Our average realized sales prices were up year-over- year for gas, oil and liquids. We had a 6% increase in production in the San Juan Basin largely due to new drilling and continued development of our Fruitland Coal properties. Our Permian basin water flood activities more than compensated for normal declines resulting in a 1% production increase in the Permian, and production was up 18% in the North Louisiana, East

Texas area, largely due to continued field development and additional non-operated activities.

In the Black Warrior Basin, a 5% production decrease mainly was associated with higher commodity prices but that resulted in lower net volumes due to net profit calculations. Per unit LOE in 2008 increased 13% from 2007 to $2.31 per Mcf equivalent.

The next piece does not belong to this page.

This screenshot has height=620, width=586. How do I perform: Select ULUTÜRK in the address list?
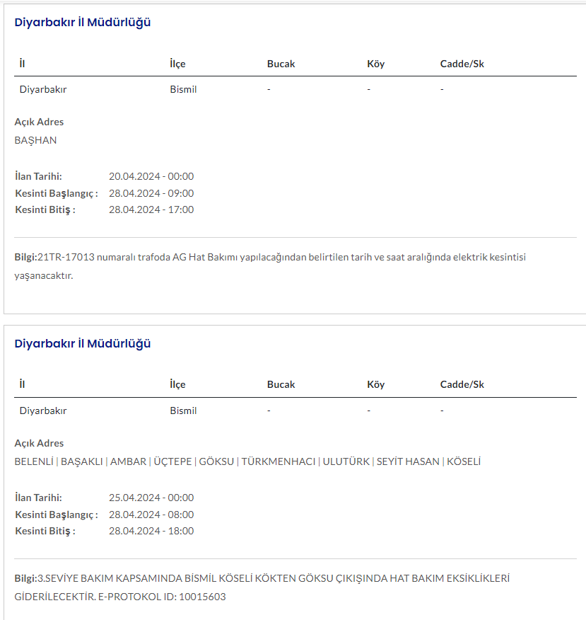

This increase largely was due to increased price driven production taxes, increased work-over expense, increased transportation cost, increased compression and weather related road maintenance. Partially offsetting the increase in production taxes was a $0.07 per Mcf equivalent adjustment for 2005 to 2007 and the current year related to reduced severance taxes in New Mexico.

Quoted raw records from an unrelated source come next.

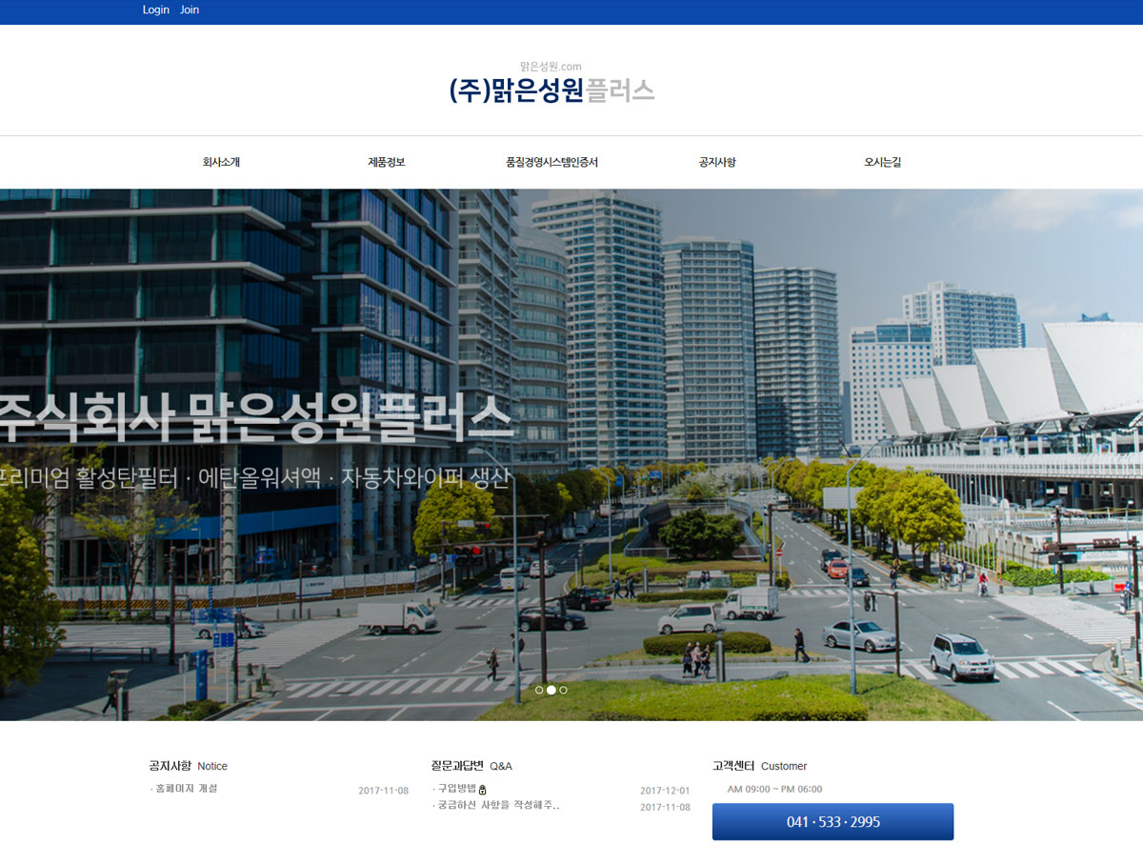Image resolution: width=1143 pixels, height=864 pixels.
Task: Click the 질문과답변 Q&A section heading
Action: [x=471, y=766]
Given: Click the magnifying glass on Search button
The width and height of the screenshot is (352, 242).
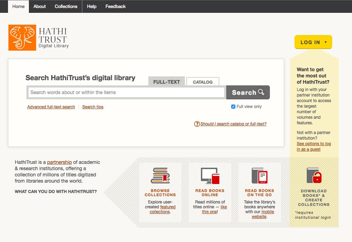Looking at the screenshot, I should [261, 92].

Per unit DD&A expense in 2008 increased 18% over 2007 to $1.33 per Mcf equivalent, largely due to higher development cost and to a load-back (ph) adjustment associated with yearend proved reserves. Per unit net G&A expense decreased 20% year-over-year to $0.45 per Mcf equivalent largely due to lower benefits related to the company's performance based compensation plan.

Alabama Gas reported net income of $40.2 million in 2008 as compared with 36.8 million in 2007. Despite decreased customers usage this year-over-year increase in net income was due to the utility; one, going down it's enhanced stability reserve to help compensate for large industrial and commercial load loss during the 2008 rate year to keeping its rate year; two, keeping it's rate year increase in O&M expense below the inflation based cost control measurement feature of our rate setting mechanism; and three, earning on a higher level of equity. Included in the prior year net income was a $2.3 million reduction designed to keep the utility earning within its allowed range of return on average equity at end of the 2007 rate year.

Turning next to the fourth quarter results. For the three months ended December 31, 2008, Energen generated net income of 65.3 million or $0.91 per diluted share as compared with 79.4 million or $1.10 per diluted share. This increase largely was due to significantly lower commodity prices applicable to Energen Resources un-hedged production and higher per unit DD&A expense partially offset by increased production, lower per unit LOE and lower per unit G&A expense.

Despite having 72% of our fourth quarter production hedged and therefore having limited sensitivity to changes in commodity prices, those prices applicable to our un-hedged volumes dropped significantly during the fourth quarter. Energen's substantial hedge position helped mitigate the impact of the dramatic decline in commodity prices. As James mentioned earlier, our average realized sales prices for fourth quarter production fell 9% year-over-year. However, had it not been for hedges average realized sales prices would have declined 30%.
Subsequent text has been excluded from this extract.